So we did something different that night. We stopped trying to read a sealed book, and we opened the one that’s actually open.
That’s what this is. I want to walk through what Scripture means when it says “the elect,” and I’m going to do it the only way I trust, which is to let Scripture interpret Scripture and to read the whole thing through the map God gave us for reading it, the sanctuary. The gate, the holy place, the most holy place. Because election, it turns out, has an address in that building. And once you see where it lives, the sleepless question finally gets an answer that looks in the right direction.
The Picture That Keeps People Awake
Let me state the position that kept that man awake, and let me state it at full strength, because it deserves that and because the people who hold it are usually holding it out of love for something true.
It runs like this. Before time, God chose specific individuals for salvation and passed over the rest. Saving faith is a gift handed only to the chosen and withheld from everyone else. The human being adds nothing. He can’t choose, can’t believe, can’t respond unless the gift was already dropped into him by decree. The chosen will be saved and cannot fall. The rest were never able to come, and their unbelief just confirms what was already settled about them before they drew a breath.
Now hear me. There’s something right in that picture, and I won’t take it from the people who hold it. They’re guarding the sovereignty of God. They’re throwing human merit out the door. They want every scrap of glory in salvation to go to God and none to the proud heart of man. Those instincts are correct. We’re going to keep all of them before we’re done.
But a right instinct can get welded to a wrong frame. And when it does, you don’t test the frame by whether it sounds humble. You test it by whether it’s what the Book actually says.
Run It Through Its Own Logic First
Before we open a single text, let’s just walk the position out to where it leads. A frame that can’t survive its own logic has already told you something.
If every human outcome was fixed before the person existed, and the power to respond was withheld from most, then look at what happens to the whole machinery of the Bible’s appeals. Every invitation Christ ever gave went out to crowds that mostly couldn’t take Him up on it. Every warning landed on people whose course was already locked. Every command to repent, to believe, to abide, was spoken to people who had no power to obey unless the gift was already in them, in which case the command wasn’t needed.
Stand at the edge of Jerusalem with Him for a second. “O Jerusalem, Jerusalem, the one who kills the prophets and stones those who are sent to her! How often I wanted to gather your children together, as a hen gathers her chicks under her wings, but you were not willing!” (Matthew 23:37, NKJV).
Read that through the frame. You’re now asked to believe the unwillingness was itself something God decreed, and that the tears were shed over an outcome He’d arranged and could have changed by simply handing over the gift He chose to withhold. The logic eats itself. The longing of Christ becomes theater, a performance of grief over something He set up not to grant.

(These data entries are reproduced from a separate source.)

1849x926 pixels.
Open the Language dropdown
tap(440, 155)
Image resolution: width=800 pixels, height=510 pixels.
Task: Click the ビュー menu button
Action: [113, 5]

That’s the first warning light. When a system forces you to read the tenderest moment in the Gospels as something other than what it plainly is, the system has started rewriting the character of God to keep itself intact.
And that rewriting cuts two ways at once. It makes God the author of the very unbelief He turns around and condemns, withholding the power to believe and then judging the man for not believing. Scripture won’t follow it there. “The Lord is... not willing that any should perish but that all should come to repentance” (2 Peter 3:9, NKJV). “As I live, says the Lord God, I have no pleasure in the death of the wicked, but that the wicked turn from his way and live” (Ezekiel 33:11, NKJV). Those are His own words about His own desires, and they cannot be true if He quietly engineered the perishing He says He takes no pleasure in. And the same frame drives the believer inward, because if election is a secret transaction closed before time, the only place left to look for assurance is inside yourself, hunting for evidence that you’re one of them. Enough fruit? The right kind of faith or the counterfeit? That’s a hall of mirrors. It’s the exact opposite of what the gospel hands you, which is a reason to look away from yourself entirely.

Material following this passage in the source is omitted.